Chromatin modifications alter the landscape of the genome and play critical roles in facilitating DNA replication, transcription, recombination, and repair through mechanisms that remain poorly understood. Currently, the genome-wide patterns of many chromatin modifications are known and, in many cases, such modifications can be correlated with a measurable outcome, like gene expression. However, it remains unclear how specific patterns of chromatin modifications are established, how they are recognized by the relevant cellular machinery, and how they are translated into the desired outcome. Focusing largely on DNA and histone methylation, my laboratory seeks to understand how chromatin modifications facilitate gene regulation and contribute to genome stability via the silencing of transposons and the coordination of DNA repair. To this end, we are addressing the following questions using the plant model Arabidopsis thaliana: (1) How are specific patterns of DNA methylation established and modulated? (2) How does DNA methylation affect gene expression? (3) How do chromatin modifications facilitate DNA repair? As both the DNA methylation and DNA repair pathways are highly conserved, our work takes advantage of the speed and genetic malleability of a model system while maintaining a high level of relevance to both agriculture and human health.
(1) How are specific patterns of DNA methylation established and modulated?
We recently identified the CLSY family as the major factors controlling the locus-specific deposition of DNA methylation via the RNA-directed DNA methylation pathway. We now aim to leverage further characterization of these factors to determine the mechanisms underpinning more complex aspects of DNA methylation, including the maintenance of methylation homeostasis, the generation of tissue and cell-type specific methylation patterns, and the modulation of the epigenome by environment interactions.
(2) How does DNA methylation affect gene expression?
Currently very little is understood about how DNA methylation regulates gene expression. Recently, we identified several protein complexes that contain functional methyl-DNA binding proteins. Characterization of theses complexes revealed roles in promoting, rather than suppressing, gene expression. As these factors act largely downstream of DNA methylation, understanding how they function will provide mechanistic insights into how DNA methylation influences gene expression.
(3) How do chromatin modifications facilitate DNA repair?

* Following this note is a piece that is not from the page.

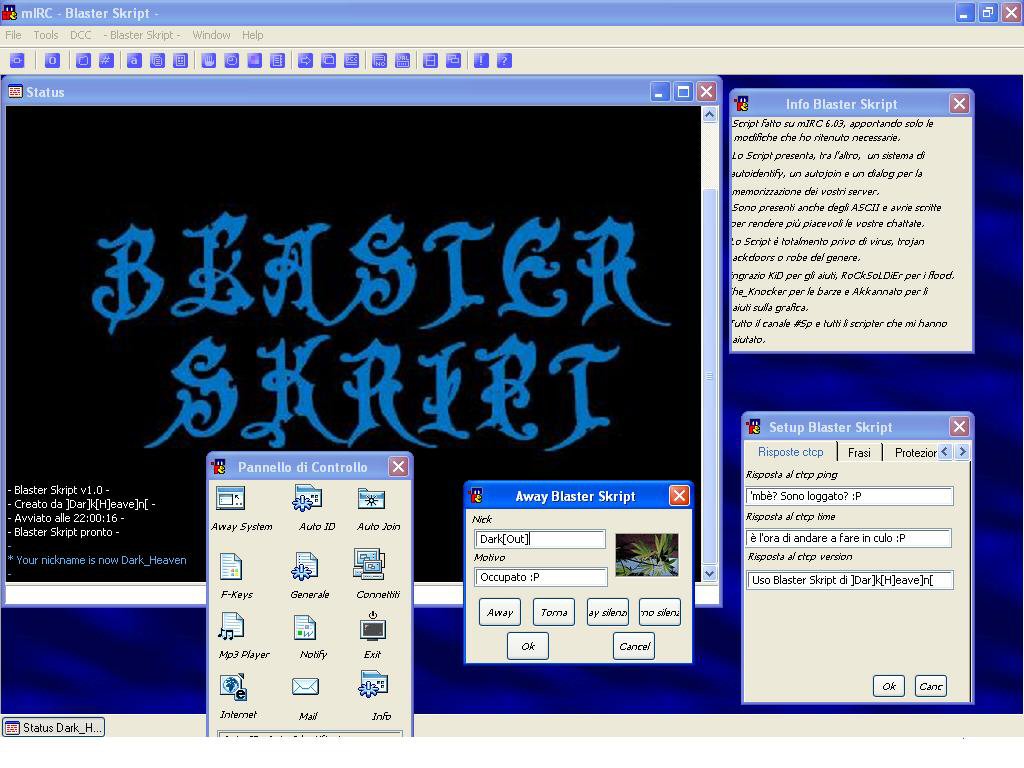This screenshot has height=768, width=1024.
Task: Open the Notify list icon
Action: (306, 628)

During DNA repair, chromatin constitutes both a physical barrier to overcome, as the repair machinery must gain access to the damaged DNA, and a molecular platform for the recruitment of DNA repair proteins. This process, like transcriptional regulation, is influenced by a variety of chromatin modifications. Recently, we generate a transcriptional network of the DNA damage response and we are now applying our expertise in chromatin biology to understand how specific chromatin modifications influence the process of DNA repair to promote genome stability.